COMMITTEE AGAINST TORTURE

Eleventh session

SUMMARY RECORD OF THE SECOND PART (PUBLIC)*
OF THE 163rd MEETING

Held at the Palais des Nations, Geneva,
on Friday, 12 November 1993, at 3 p.m.

Chairman: Mr. VOYAME


CONTENTS


Consideration of reports submitted by States parties under article 19 of the Convention (continued)

Supplementary report of Egypt (continued)



* The summary record of the first part (closed) of the meeting appears as document CAT/C/SR.163 and the summary record of the third part (closed) of the meeting appears as document CAT/C/SR.163/Add.2.

The public meeting was called to order at 3.35 p.m.

CONSIDERATION OF REPORTS SUBMITTED BY STATES PARTIES UNDER ARTICLE 19 OF THE CONVENTION (agenda item 4) (continued)

Supplementary report of Egypt (CAT/C/17/Add.11) (continued)

1. At the invitation of the Chairman, Mr. Zahran, Mr. Khalil, Mr. Fahmy, Mr. Bebars, Mr. Hammad, Mr. Sirry and Ms. Shahin (Egypt) took seats at the Committee table.

2. The CHAIRMAN proposed that Mr. Zahran, the Permanent Representative of Egypt, should reply to the questions asked by the members of the Committee on his country's report (CAT/C/17/Add.11).
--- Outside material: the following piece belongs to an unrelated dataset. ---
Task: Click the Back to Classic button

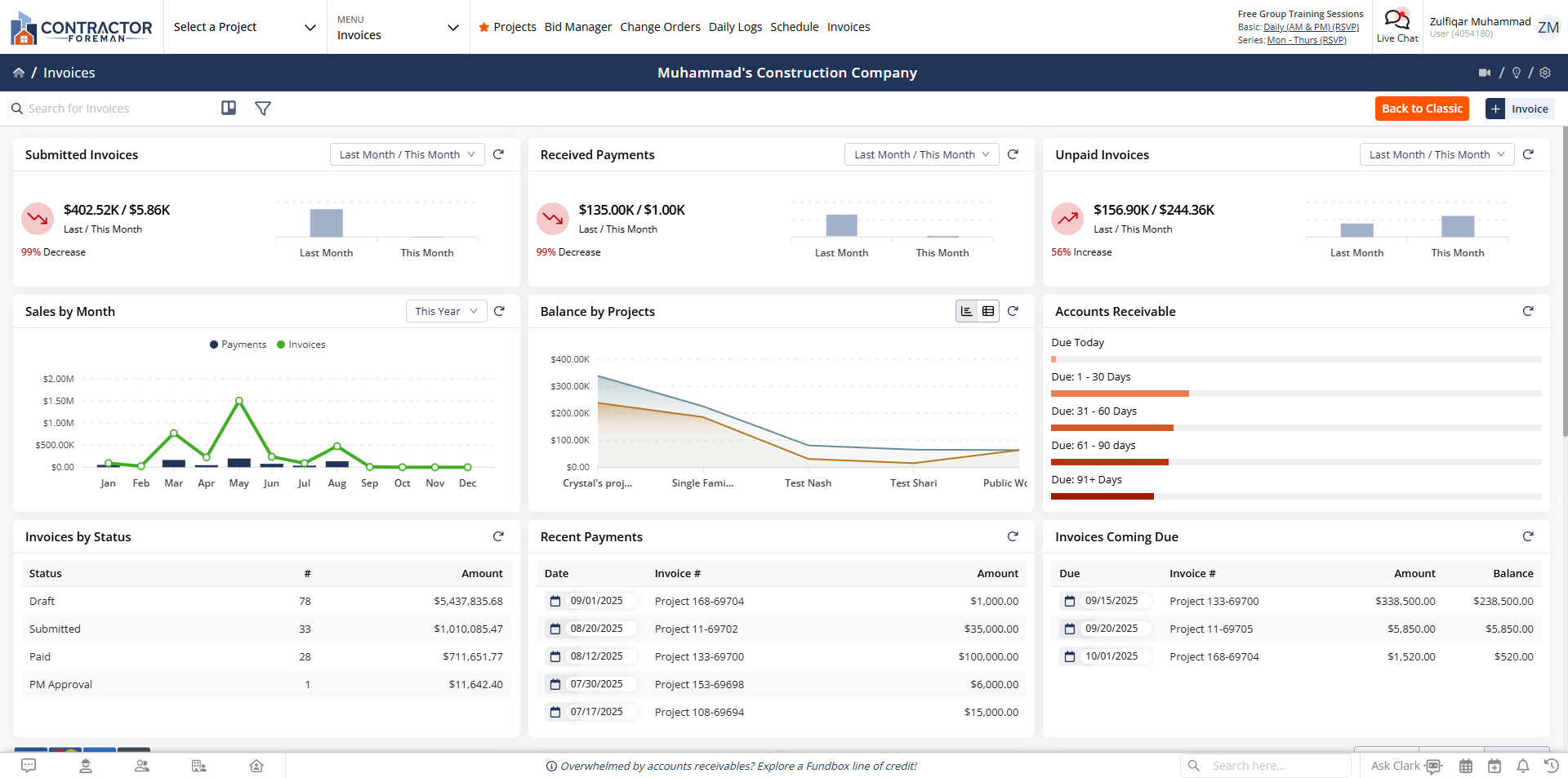Action: click(1421, 109)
3. Mr. ZAHRAN (Egypt) said that the reports of Amnesty International and the Egyptian Organization of Human Rights contained a great deal of inaccurate and incorrect information because unreliable sources had been used. He recalled that the Egyptian authorities were firmly resolved to cooperate with the Committee and that Egypt had ratified the Convention without formulating any reservations. The Convention was an integral part of Egyptian legislation and was in conformity with the Constitution in force. All the organs of the State and the courts of the country were therefore bound to respect and apply it. He did not agree with the comments by some members of the Committee that, in Egypt, there was a general tendency towards torture. Such an allegation was based on completely erroneous information. He also drew the attention of the members of the Committee to the oral introduction which he had given at the beginning of the consideration of the report and which should be regarded as an integral part of the report. The answers to some of the questions asked by the members of the Committee were to be found in the oral introduction.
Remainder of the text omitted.